### [Problem to solve]
Give an exact copy of the data that follows.

### [Source records]
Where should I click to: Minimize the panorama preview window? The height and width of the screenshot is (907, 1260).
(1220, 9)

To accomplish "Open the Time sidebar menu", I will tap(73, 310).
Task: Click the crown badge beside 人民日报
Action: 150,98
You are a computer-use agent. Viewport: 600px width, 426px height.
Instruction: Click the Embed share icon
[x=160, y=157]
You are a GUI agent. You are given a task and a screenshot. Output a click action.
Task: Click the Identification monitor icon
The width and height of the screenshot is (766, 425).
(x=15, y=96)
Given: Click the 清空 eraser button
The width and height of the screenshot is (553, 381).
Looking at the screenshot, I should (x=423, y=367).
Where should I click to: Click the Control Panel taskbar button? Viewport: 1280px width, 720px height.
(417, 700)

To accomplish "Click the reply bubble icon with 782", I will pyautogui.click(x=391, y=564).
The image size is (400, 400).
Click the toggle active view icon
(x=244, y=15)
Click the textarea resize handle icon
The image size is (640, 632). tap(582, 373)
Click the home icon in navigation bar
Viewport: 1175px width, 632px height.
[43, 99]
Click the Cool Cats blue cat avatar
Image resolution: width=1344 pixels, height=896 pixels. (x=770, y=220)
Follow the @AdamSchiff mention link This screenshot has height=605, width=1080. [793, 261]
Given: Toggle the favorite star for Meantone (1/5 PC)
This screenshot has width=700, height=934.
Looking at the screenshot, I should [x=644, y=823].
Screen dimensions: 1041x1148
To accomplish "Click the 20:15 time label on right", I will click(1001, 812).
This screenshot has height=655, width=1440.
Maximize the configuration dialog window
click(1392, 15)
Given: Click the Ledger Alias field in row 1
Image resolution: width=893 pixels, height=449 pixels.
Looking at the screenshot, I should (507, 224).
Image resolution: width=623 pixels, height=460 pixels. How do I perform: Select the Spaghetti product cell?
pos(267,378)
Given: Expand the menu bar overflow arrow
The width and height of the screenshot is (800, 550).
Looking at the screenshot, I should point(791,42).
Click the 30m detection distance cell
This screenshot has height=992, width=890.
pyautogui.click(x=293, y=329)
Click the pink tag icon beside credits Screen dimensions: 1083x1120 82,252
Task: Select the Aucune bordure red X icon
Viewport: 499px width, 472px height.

### [Solution to this task]
Where should I click to: Minimize the panorama preview window? The height and width of the screenshot is (907, 1260).
(1220, 9)

To accomplish "Open the Time sidebar menu", I will tap(73, 310).
Task: Click the crown badge beside 人民日报
Action: 150,98
You are a computer-use agent. Viewport: 600px width, 426px height.
Instruction: Click the Embed share icon
[x=160, y=157]
You are a GUI agent. You are given a task and a screenshot. Output a click action.
Task: Click the Identification monitor icon
The width and height of the screenshot is (766, 425).
(x=15, y=96)
Given: Click the 清空 eraser button
The width and height of the screenshot is (553, 381).
Looking at the screenshot, I should (x=423, y=367).
Where should I click to: Click the Control Panel taskbar button? Viewport: 1280px width, 720px height.
(417, 700)

To accomplish "Click the reply bubble icon with 782", I will pyautogui.click(x=391, y=564).
The image size is (400, 400).
Click the toggle active view icon
(x=244, y=15)
Click the textarea resize handle icon
The image size is (640, 632). tap(582, 373)
Click the home icon in navigation bar
Viewport: 1175px width, 632px height.
[43, 99]
Click the Cool Cats blue cat avatar
Image resolution: width=1344 pixels, height=896 pixels. (x=770, y=220)
Follow the @AdamSchiff mention link This screenshot has height=605, width=1080. [793, 261]
Given: Toggle the favorite star for Meantone (1/5 PC)
This screenshot has width=700, height=934.
Looking at the screenshot, I should [x=644, y=823].
Screen dimensions: 1041x1148
To accomplish "Click the 20:15 time label on right", I will click(1001, 812).
This screenshot has height=655, width=1440.
Maximize the configuration dialog window
click(1392, 15)
Given: Click the Ledger Alias field in row 1
Image resolution: width=893 pixels, height=449 pixels.
Looking at the screenshot, I should (507, 224).
Image resolution: width=623 pixels, height=460 pixels. How do I perform: Select the Spaghetti product cell?
pos(267,378)
Given: Expand the menu bar overflow arrow
The width and height of the screenshot is (800, 550).
Looking at the screenshot, I should point(791,42).
Click the 30m detection distance cell
This screenshot has height=992, width=890.
pyautogui.click(x=293, y=329)
Click the pink tag icon beside credits Screen dimensions: 1083x1120 82,252
Task: Select the Aucune bordure red X icon
Viewport: 499px width, 472px height.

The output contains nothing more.